第14話【護る者】
「ニレ。水の女神。少しだけ干渉します」
シギの言葉には、惑いがなかった。
直後、向けられたのはヒトの紡いできた術式の類ではない。
地に伏せさせられたときにビサイに覚えた違和感に少し似ている、だが、比較にならない。
目に映らない、手にも触れない、しかし気配がある。
間髪入れず恐怖に本能が騒ぎ出し、激しく頭の中で警鐘が鳴るのに、次には柔らかく優しい手のひらで撫でられるよう、逆らおうとする心が消えてしまう。
自分の根源、奥底にあるもの。
忌避もできず、掴み取られている。抗えない。一度捕らわれたら委ねるだけ。風が吹き雲が流れるのと同じ、どうにもならない。
「渡り鳥、私たちに何をした?」
ミナセも拒絶することができなかったのだろう、落ち着いていても、かすかに震えの混じった声で問いただす。

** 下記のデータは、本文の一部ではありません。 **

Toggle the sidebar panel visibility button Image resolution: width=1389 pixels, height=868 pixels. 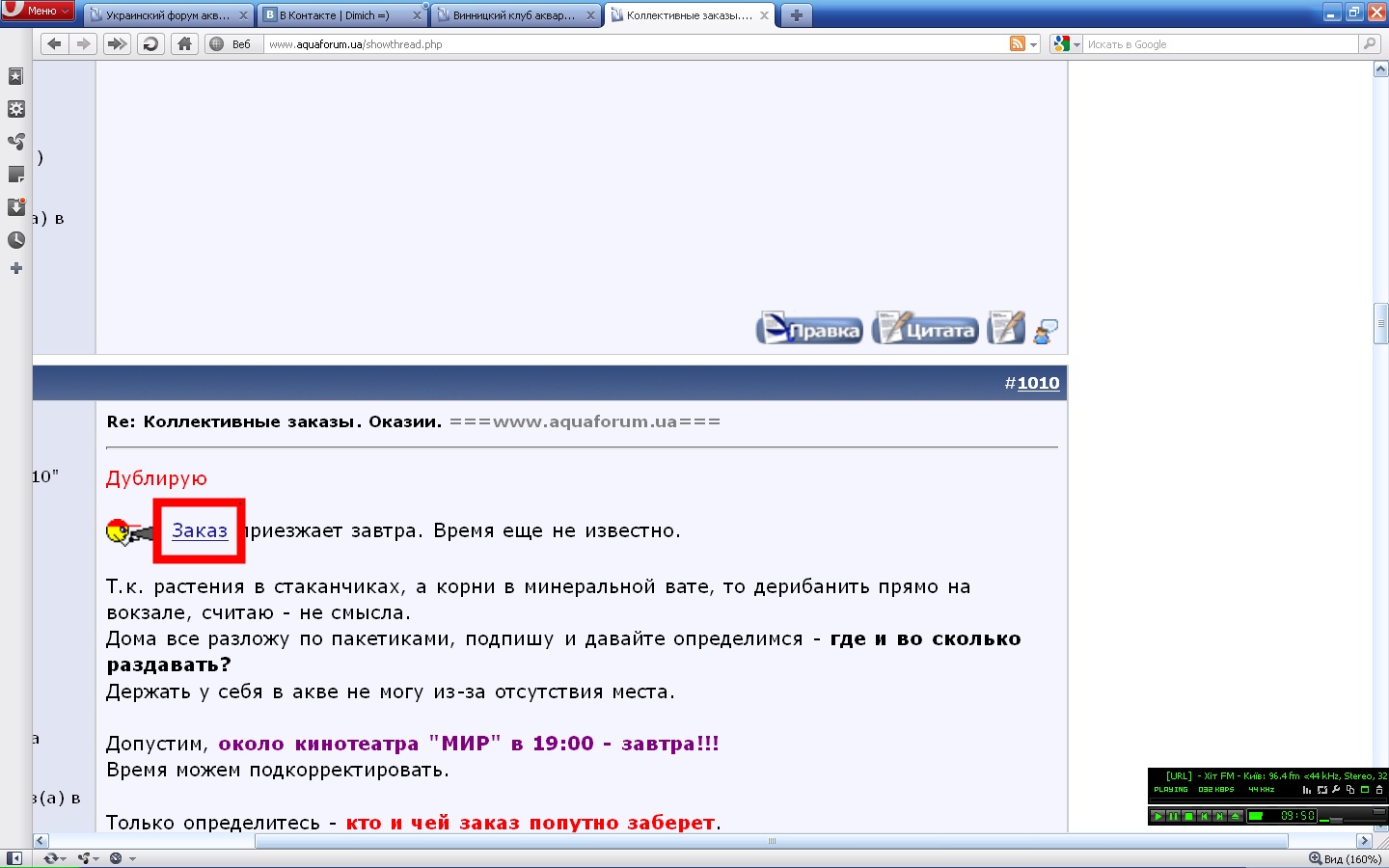14,858
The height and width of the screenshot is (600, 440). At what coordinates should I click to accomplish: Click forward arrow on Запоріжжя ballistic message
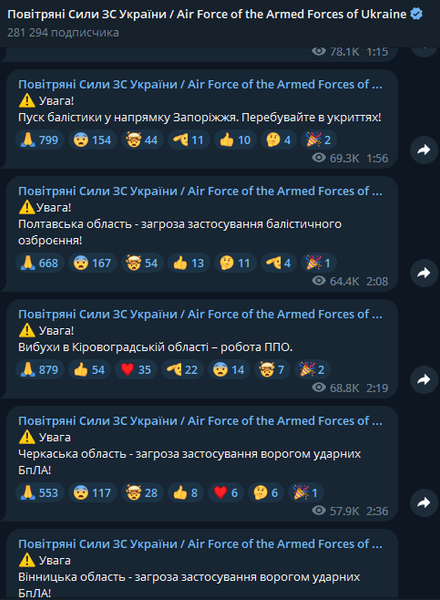[424, 150]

ニレはまだしも、水の一族でさえ防げない力で、獲っていこうとする。
「記憶に触れられないよう、彼の力を僕が相殺します。ただ、僕自体が害でもある。水の女神、あなたには無理をさせるでしょうが、結界は保っていてください。街の人たちに影響を与えたくありません」
「馬鹿な、どういうことだ?」
「僕たちの力の根源は同じなんです。長短の差はあってもヒトに等しく与えられている、時間。ヒトであって平常より遥かに長い時間を与えられ、そこから力を生じさせるのが『獲る者』と『護る者』です」
シギが前に立っていたミナセの腕を取り、後ろに下がらせる。
ニレはその横顔を見つめ続けることしか、今はできない。
「僕は、時間を獲ります」
ヒトの持つ時間。
言い換えるとするなら。
命、そのもの。
苦痛も覚悟も相手に与えない、純粋に生命を奪う。
避けられない病や傷が削り取るのとは違う、まさに今この瞬間を最後に未来を断ち、死の淵へ投げ込む力。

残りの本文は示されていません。